"The Internet, Mental Illness And You"

 
"The Internet, Mental Illness And You"
By Danny Tyree

“Is The Web Driving Us Mad?,” asks a recent Newsweek cover story. According to the article, there is now a growing body of evidence that our fascination with the Internet, smartphones, video games and related technology has become a clinical ADDICTION. Our ever-present hobbies have contributed to loneliness, depression, obsessive-compulsive disorder, attention-deficit disorder and “the sad delusion that the awful figurine you bought via Craigslist DOESN’T make your whole den look tacky.”

I am not immune to the phenomenon. I admit to experiencing a certain endorphin rush when I Google my name and see that some newspaper has been kind enough to print one of my columns, and then becoming irritable when I have to wait for new stimuli. (But is this unique to electronic social media? Does it really differ from Delores becoming anxious when Madge is late bringing juicy neighborhood gossip to the backyard fence?) Not only do social media rob us of exercise, nature appreciation and face-to-face human contact, but supposedly our hunger for email, Facebook posts, and Twitter tweets is rewiring the human brain — and not in a good way. Scientists proclaim these warnings with confidence because “Hey, we’ve already said everything and its brother causes CANCER; now brain rewiring has dibs on the spotlight.”
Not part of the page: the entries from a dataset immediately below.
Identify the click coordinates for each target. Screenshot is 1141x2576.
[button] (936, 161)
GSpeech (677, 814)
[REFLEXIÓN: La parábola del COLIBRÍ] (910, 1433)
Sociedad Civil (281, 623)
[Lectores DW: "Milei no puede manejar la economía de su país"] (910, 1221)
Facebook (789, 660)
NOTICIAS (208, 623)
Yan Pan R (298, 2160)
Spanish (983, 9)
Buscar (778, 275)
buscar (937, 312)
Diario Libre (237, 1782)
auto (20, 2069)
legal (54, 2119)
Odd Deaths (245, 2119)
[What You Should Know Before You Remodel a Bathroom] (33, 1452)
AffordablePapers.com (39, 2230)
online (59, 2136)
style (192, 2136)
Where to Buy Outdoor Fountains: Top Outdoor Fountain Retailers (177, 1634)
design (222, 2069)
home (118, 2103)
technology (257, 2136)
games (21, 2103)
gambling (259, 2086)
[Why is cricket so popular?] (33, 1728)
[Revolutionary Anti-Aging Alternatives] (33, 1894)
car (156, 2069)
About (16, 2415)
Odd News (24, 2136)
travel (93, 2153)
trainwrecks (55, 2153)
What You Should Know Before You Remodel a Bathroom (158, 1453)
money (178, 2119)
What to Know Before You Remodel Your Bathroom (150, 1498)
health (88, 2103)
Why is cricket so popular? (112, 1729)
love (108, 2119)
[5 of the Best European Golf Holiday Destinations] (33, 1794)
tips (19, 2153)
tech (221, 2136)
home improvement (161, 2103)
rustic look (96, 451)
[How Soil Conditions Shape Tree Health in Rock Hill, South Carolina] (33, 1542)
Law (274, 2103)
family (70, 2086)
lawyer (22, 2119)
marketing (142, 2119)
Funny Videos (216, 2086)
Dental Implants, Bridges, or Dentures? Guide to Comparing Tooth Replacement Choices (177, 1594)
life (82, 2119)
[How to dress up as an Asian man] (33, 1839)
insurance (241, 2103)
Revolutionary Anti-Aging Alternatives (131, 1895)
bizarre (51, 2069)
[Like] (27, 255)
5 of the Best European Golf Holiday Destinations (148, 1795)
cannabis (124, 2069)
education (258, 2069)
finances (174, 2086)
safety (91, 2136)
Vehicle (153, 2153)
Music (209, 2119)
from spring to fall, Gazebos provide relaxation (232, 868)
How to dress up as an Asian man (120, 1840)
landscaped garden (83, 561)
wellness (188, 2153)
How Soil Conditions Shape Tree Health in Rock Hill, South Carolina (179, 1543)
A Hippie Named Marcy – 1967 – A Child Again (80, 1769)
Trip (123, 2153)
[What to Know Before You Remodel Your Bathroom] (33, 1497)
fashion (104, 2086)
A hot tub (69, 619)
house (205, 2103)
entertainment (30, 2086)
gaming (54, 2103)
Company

Admittedly, our brains have allegedly been rewired by just about every available scapegoat, going back through Walkman, Marilyn Monroe, Uncle Miltie, jazz, Alexander Graham Bell, gunpowder… Some of the oldest cave drawings have been translated to say, “Look, you can hunt or you can gather. I refuse to take any responsibility for the health of your cerebral cortex if you use the old Saber-toothed tiger burial ground to start a garden.”

Can’t someone do something to make the much-vaunted Real World more interesting, so we don’t face such electronic temptations? Couldn’t innocent-looking turtles be trained to perform hilarious head butts to the groin? Can we at least have some zany sound effects when great-aunts deliver such scintillating comments as “My, you’re getting so tall — and your cheeks still have such resiliency when I pinch them” and “Do the hep young folks still cut a rug to the sounds of Perry Como?”

Parents, start training little ladies and gentlemen how to bow, how to curtsy and How To Literally Roll On The Floor Laughing Your Butt Off. Hurry. I hear plans for a federal addiction-breaking czar are in the works. Strategies call for addicts to be swept up and forced to chat on the front porch, listen to the warbling of non-angry birds and share warm family memories around the supper table. Hey, who needs a weather map app or online tutorials when you can enjoy “Quite a dry spell, ain’t it?” and “How To Stop Making Faces At Your Sister For Dummies?”

Of course things could backfire. Unplugging our devices and taking a long nature hike could make us even more anxious to get home and post about the world of deer poop, mosquitoes, hornets, spiders and PARASITIC WORMS. The clock is ticking. President Obama is expected to announce, “This brain rewiring is not the sort of CHANGE we should be HOPING for. I’ll get right on this and — what? All the rewiring is being done by the electricians’ union? Never mind.”